Abstract
The incidence of pancreatic cancer continues to increase and, although improving of diagnostic techniques, the prognosis is very poor with 5-year survival less than 5% and high mortality cancer rate.
Neural and lymphatic micrometastases appear in early stages and curative resection is possible in few selected cases; in these patients there is a high local recurrence rate and a low median survival.
Most patients with pancreatic cancer need palliative care of the obstructive jaundice (90%), duodenal stenosis and abdominal pain; endoscopic procedures have an important role in the treatment of these patients.
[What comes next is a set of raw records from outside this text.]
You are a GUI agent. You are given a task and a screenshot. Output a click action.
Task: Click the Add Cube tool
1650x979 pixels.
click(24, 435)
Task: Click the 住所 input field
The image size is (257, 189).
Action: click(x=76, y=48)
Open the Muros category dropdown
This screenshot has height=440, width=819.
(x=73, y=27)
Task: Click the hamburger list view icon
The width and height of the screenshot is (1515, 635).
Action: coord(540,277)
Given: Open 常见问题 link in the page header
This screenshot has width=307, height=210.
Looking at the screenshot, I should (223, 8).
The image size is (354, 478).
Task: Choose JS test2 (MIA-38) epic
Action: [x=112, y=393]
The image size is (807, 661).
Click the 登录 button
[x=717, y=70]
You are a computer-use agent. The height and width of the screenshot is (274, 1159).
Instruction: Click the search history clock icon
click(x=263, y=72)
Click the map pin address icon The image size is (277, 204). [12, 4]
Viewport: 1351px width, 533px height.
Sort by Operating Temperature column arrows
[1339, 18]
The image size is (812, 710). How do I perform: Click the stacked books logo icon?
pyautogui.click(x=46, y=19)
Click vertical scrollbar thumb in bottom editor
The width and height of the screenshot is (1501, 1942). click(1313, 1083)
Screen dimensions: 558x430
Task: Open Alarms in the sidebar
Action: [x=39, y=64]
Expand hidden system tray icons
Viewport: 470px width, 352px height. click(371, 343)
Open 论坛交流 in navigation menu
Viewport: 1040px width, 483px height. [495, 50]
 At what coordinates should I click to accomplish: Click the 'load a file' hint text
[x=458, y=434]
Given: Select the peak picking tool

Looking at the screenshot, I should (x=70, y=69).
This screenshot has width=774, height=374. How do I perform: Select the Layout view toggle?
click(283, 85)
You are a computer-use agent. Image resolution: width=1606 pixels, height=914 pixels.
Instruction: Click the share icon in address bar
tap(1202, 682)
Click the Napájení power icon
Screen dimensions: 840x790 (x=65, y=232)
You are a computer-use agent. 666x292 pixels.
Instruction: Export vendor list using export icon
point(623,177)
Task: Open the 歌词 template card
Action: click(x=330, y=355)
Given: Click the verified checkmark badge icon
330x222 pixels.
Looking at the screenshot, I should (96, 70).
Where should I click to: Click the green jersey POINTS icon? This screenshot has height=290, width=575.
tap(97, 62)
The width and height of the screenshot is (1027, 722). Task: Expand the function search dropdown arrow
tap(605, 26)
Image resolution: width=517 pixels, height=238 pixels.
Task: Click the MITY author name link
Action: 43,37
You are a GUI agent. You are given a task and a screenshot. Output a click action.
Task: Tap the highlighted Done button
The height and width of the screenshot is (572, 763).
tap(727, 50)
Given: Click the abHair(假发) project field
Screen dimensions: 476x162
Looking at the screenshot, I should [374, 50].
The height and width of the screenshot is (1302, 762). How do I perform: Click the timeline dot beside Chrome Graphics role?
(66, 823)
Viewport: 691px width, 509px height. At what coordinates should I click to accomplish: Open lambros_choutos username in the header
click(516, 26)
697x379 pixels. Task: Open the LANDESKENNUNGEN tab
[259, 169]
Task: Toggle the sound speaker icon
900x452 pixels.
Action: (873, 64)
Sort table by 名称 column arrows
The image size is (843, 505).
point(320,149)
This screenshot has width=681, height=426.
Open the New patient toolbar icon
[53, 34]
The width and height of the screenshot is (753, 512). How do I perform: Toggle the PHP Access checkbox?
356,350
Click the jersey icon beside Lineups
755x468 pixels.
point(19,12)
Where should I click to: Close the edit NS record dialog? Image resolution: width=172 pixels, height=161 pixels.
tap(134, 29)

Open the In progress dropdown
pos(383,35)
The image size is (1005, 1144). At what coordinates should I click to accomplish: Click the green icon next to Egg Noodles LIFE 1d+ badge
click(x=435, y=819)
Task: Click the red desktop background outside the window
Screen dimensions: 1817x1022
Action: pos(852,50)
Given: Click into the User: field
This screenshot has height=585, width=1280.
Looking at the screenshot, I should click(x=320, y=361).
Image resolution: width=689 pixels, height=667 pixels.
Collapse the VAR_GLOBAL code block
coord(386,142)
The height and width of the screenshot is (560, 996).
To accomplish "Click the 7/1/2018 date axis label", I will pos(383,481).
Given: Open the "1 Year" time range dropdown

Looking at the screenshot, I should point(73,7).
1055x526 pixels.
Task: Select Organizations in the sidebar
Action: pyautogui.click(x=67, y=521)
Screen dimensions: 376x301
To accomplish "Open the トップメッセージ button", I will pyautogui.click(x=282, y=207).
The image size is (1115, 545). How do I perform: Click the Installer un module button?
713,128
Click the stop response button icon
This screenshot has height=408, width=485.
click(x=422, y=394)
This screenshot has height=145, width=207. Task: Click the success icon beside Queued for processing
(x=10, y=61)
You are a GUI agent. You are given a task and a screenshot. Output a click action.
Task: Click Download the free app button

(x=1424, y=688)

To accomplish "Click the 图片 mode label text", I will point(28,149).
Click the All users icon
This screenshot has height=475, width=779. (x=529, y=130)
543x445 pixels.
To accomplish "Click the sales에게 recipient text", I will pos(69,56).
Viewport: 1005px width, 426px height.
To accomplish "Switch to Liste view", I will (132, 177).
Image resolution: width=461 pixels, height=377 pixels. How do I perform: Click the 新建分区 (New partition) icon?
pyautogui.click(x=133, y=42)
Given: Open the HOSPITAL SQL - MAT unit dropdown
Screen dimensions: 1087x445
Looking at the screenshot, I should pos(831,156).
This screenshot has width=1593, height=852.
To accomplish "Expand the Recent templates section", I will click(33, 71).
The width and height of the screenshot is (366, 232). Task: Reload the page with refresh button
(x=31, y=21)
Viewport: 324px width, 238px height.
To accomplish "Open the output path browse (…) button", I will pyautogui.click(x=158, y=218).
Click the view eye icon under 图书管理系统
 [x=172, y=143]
Endoscopic placement of plastic biliary stents is a safe and efficient technique to perfom a biliary drainage with a short hospital stay. The use of metal stent, instead of plastic prosthesis, improve median patency of the prosthesis with a low incidence of cholangitis, but they should be used only in patients with a life expectancy of more than six months, because of their high costs.
Laparoscopic gastro-entero-anastomosis is a valide alternative to laparotomic procedure in the treatment of the duodenal stenosis, with a shorter hospital stay and a lower morbidity rate. The endoscopic treatment of abdominal pain with pancreatic endoprosthesis placement or with endosonography-guided celiac plexus neurolysis is an alternative approach to radiotherapy and analgesic drugs.